Buying a New Car:
For Virginia auto insurance, you have a grace period to get your new car registered with your auto insurance company. However, it’s best to talk to your insurance company beforehand and insure the vehicle as soon as possible after your purchase. Then, with insurance card in hand, go to the DMV to register your vehicle and receive the license plates.
Local Property Taxes:
If you are a resident of Rockbridge County, Virginia, there is a local ordinance that requires you to report the purchase of a new vehicle to the county within 30 days for property tax purposes.
If you don’t, you will have to pay a late filing penalty, which is a percentage of the property value.
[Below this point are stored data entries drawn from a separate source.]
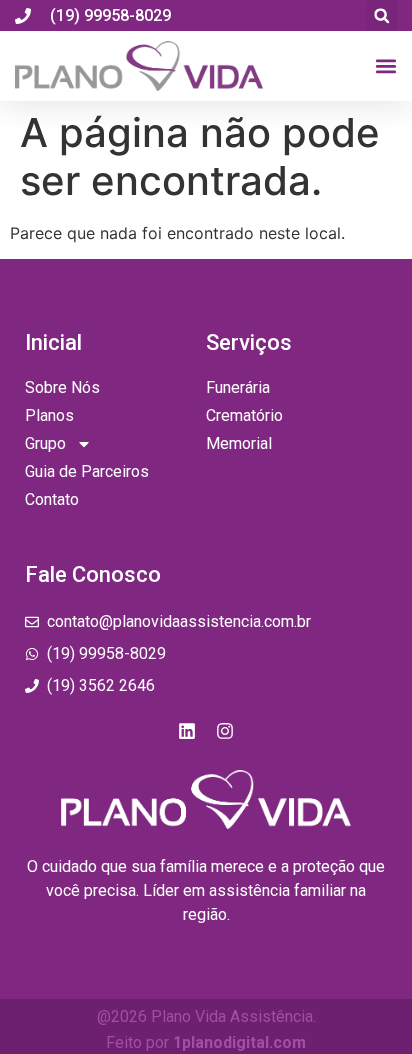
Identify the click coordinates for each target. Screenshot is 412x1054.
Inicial (53, 342)
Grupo (45, 443)
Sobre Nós (62, 387)
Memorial (239, 443)
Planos (49, 415)
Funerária (238, 387)
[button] (381, 15)
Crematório (244, 415)
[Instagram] (225, 731)
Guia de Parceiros (87, 471)
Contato (52, 499)
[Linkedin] (187, 731)
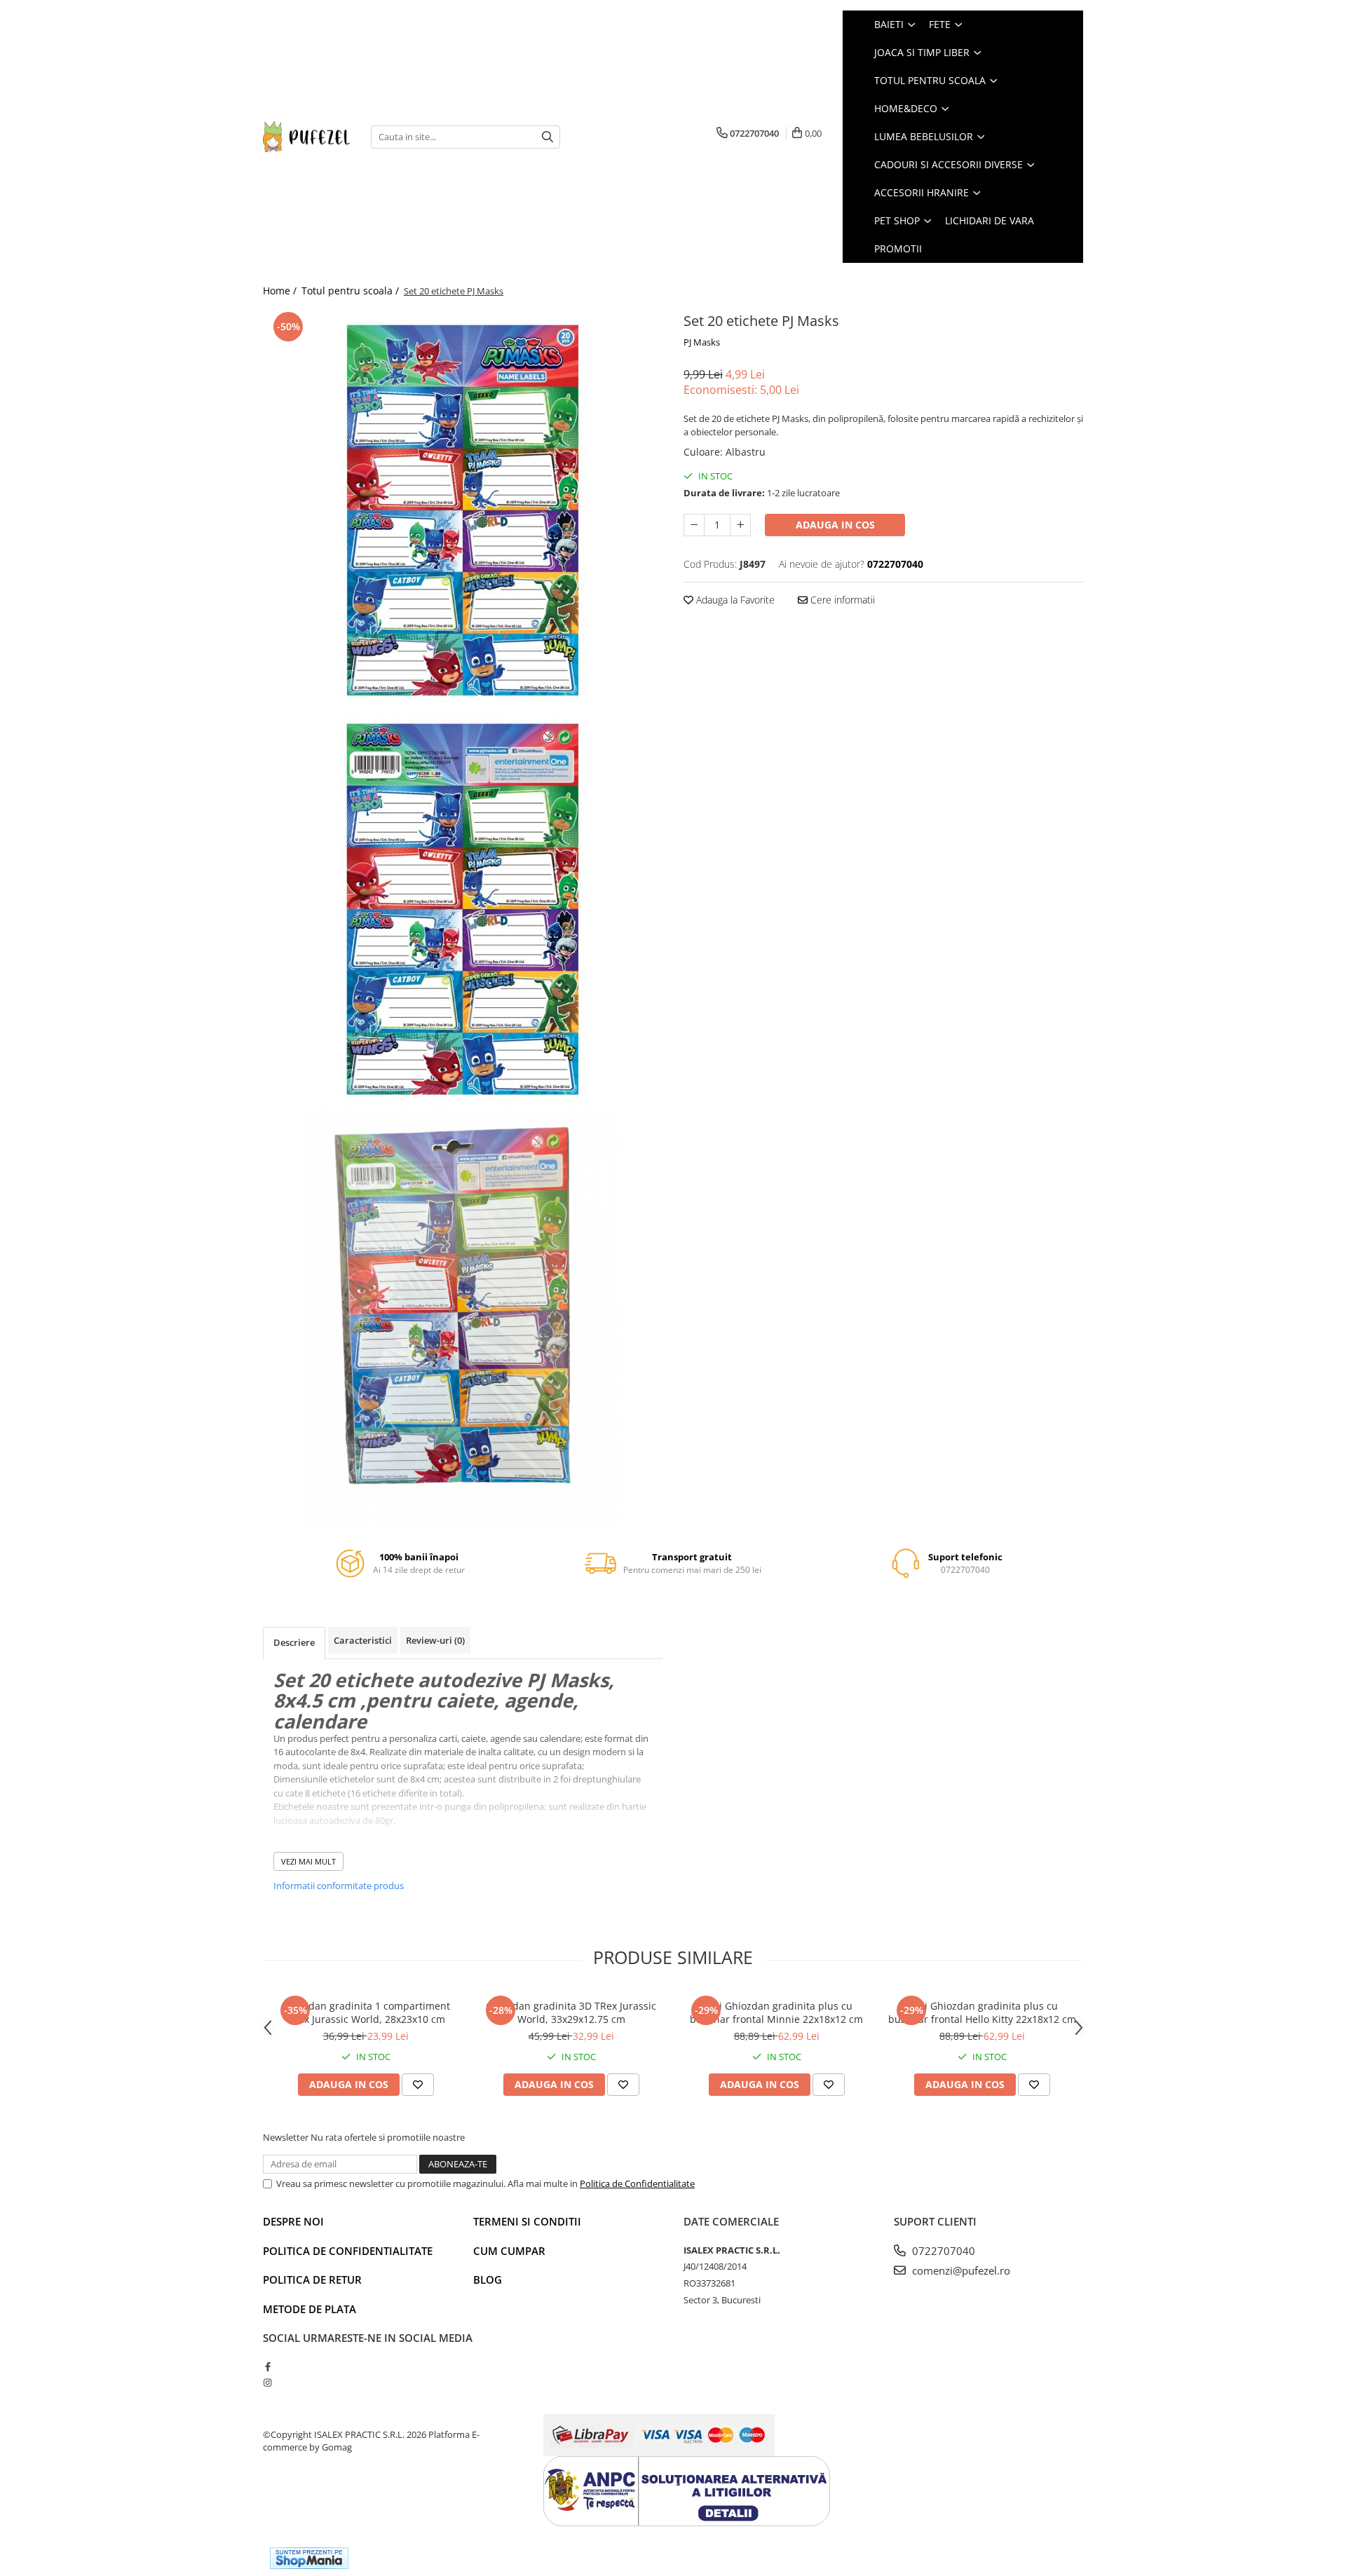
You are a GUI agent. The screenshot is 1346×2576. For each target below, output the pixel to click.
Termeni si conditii (527, 2221)
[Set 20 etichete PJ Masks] (462, 508)
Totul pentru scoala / (351, 290)
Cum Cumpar (509, 2251)
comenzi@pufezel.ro (959, 2270)
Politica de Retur (312, 2279)
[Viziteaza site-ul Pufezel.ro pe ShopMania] (309, 2558)
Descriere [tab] (294, 1642)
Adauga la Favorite (734, 599)
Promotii (898, 248)
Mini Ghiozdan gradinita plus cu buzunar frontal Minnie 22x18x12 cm (776, 2012)
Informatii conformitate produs (338, 1885)
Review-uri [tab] (435, 1640)
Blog (487, 2279)
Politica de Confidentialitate (637, 2183)
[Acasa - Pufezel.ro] (306, 136)
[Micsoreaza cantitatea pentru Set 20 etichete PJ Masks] (694, 525)
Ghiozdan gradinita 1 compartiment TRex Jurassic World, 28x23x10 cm (366, 2012)
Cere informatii (841, 599)
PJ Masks (702, 342)
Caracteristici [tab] (363, 1640)
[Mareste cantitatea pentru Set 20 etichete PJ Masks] (740, 525)
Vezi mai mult (308, 1861)
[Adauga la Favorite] (418, 2084)
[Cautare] (547, 137)
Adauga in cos (835, 524)
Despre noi (293, 2221)
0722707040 (942, 2251)
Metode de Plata (309, 2309)
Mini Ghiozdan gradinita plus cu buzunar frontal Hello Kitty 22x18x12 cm (982, 2012)
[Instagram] (267, 2382)
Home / (281, 290)
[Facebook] (267, 2366)
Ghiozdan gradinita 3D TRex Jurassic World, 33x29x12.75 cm (571, 2012)
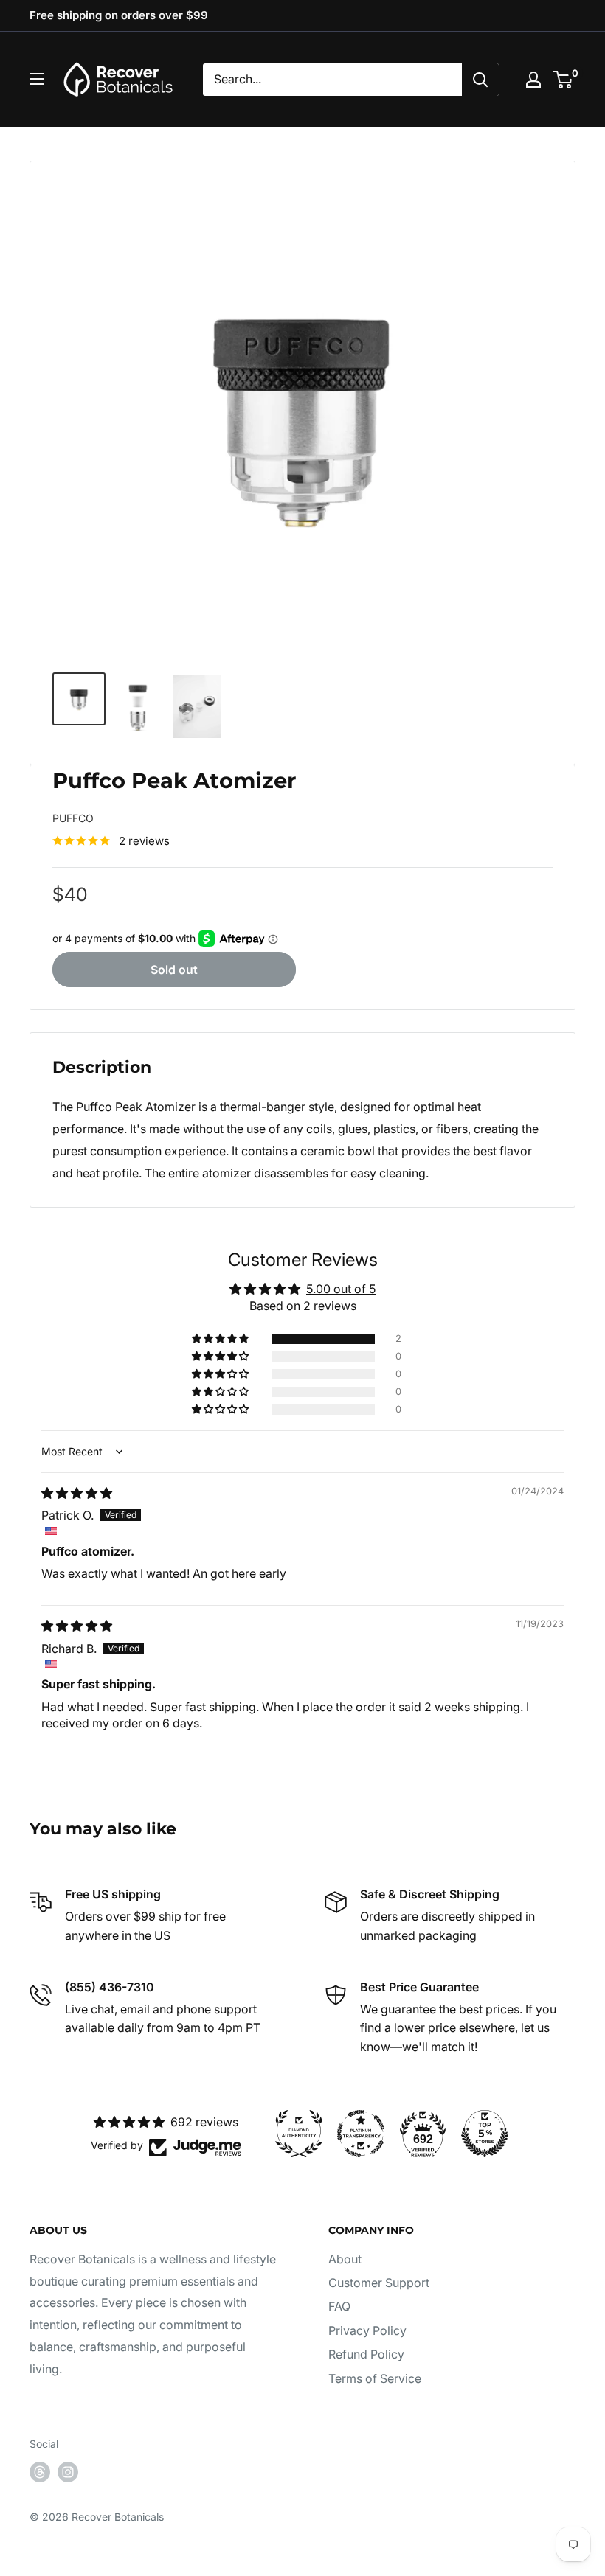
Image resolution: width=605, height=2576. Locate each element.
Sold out (174, 969)
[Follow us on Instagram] (68, 2472)
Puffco (73, 818)
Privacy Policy (367, 2330)
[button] (221, 1339)
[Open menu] (37, 79)
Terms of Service (374, 2378)
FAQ (339, 2306)
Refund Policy (366, 2354)
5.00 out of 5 (341, 1288)
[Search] (480, 79)
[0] (563, 79)
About (345, 2259)
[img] (76, 1493)
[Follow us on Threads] (40, 2472)
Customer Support (378, 2282)
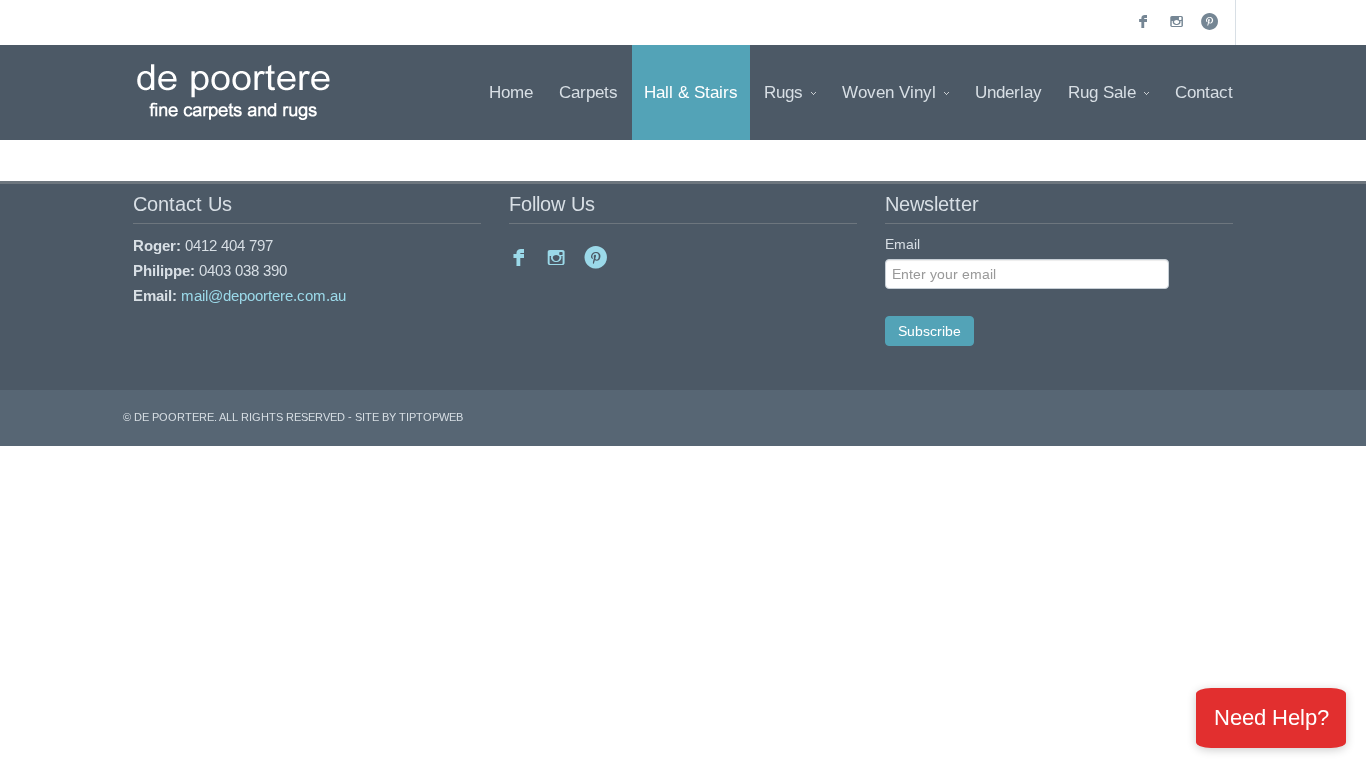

The DMV periodically sends an updated file of this information to the county, but you need to call yourself to ensure timely filing and avoid the late fee.
Call 540-463-3431 to report your new vehicle to Rockbridge County, Virginia.
Canceling Your Virginia Auto Insurance:
When you want to cancel your Virginia auto insurance coverage, you need to turn in your license plates to the DMV first.
Behind the scenes, your insurance company will notify the DMV when you cancel your insurance. The DMV, on a random selection process, looks for a match between canceled insurance coverage and surrendered plates. If you have not surrendered your plates, you could be fined by the state or asked to prove you had insurance coverage for that vehicle.
Alternatively, you could transfer your plates and auto insurance coverage to another car through the DMV.
Not Driving a Vehicle for a While:
If you’re not going to be driving your vehicle for a while, do you need to have auto insurance on that car? That depends on if you lease or own your car.
If you lease your vehicle, then you have to maintain auto insurance coverage and valid car tags regardless.
If you own your vehicle completely (not financed), then you can cancel your Virginia auto insurance coverage for that vehicle. But you want to make sure to turn your tags into the DMV first (see above). And remember, if something happens to the vehicle (e.g. a tree falls on it, or it rolls out into the street and causes an accident), then you’re not insured.
If you have valid car tags, then you must have auto insurance for that vehicle. Just because you’re not driving it does not mean you can let your Virginia auto insurance lapse.